Written request – Rewrite the lines below, replacing "alert settings" with "notification settings" and leaving everything else unchanged.
------------
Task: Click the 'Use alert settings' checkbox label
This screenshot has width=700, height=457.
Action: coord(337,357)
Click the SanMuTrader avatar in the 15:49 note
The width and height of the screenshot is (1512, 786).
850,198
------------
Task response –
Task: Click the 'Use notification settings' checkbox label
This screenshot has width=700, height=457.
Action: coord(337,357)
Click the SanMuTrader avatar in the 15:49 note
The width and height of the screenshot is (1512, 786).
850,198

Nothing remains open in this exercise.